**Provided records:**
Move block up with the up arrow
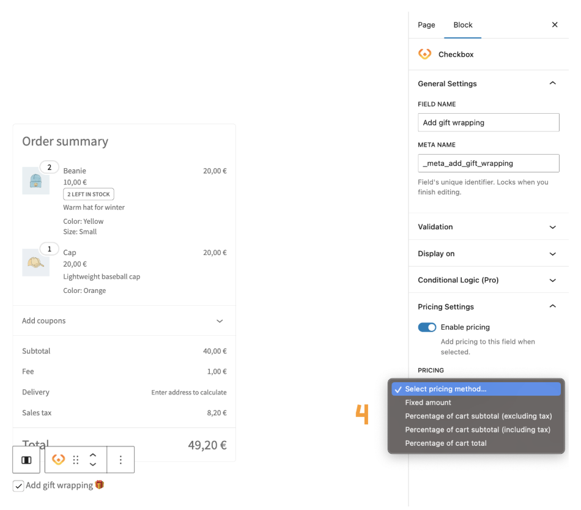This screenshot has height=510, width=581. [x=93, y=455]
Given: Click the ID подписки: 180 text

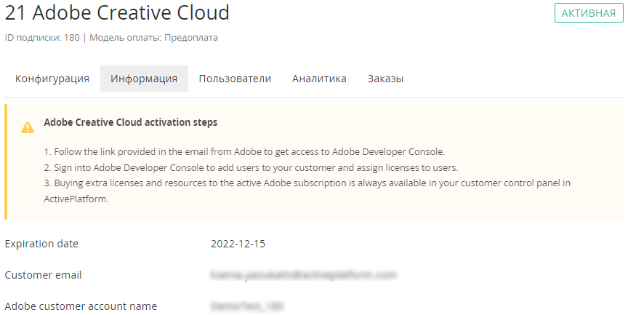Looking at the screenshot, I should [42, 38].
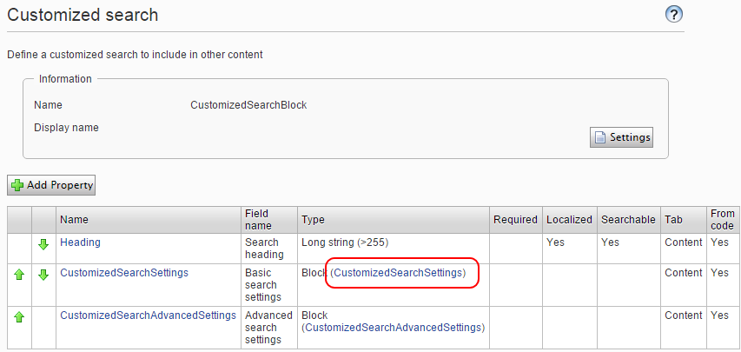Click the Searchable column header
Viewport: 741px width, 352px height.
pyautogui.click(x=628, y=220)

**Required work:** Please restate all of the listing above word for word, with no pictures.

**Result below:**
Move block up with the up arrow
This screenshot has height=510, width=581. [x=93, y=455]
Given: Click the ID подписки: 180 text

Looking at the screenshot, I should [42, 38].
Click the Searchable column header
Viewport: 741px width, 352px height.
pyautogui.click(x=628, y=220)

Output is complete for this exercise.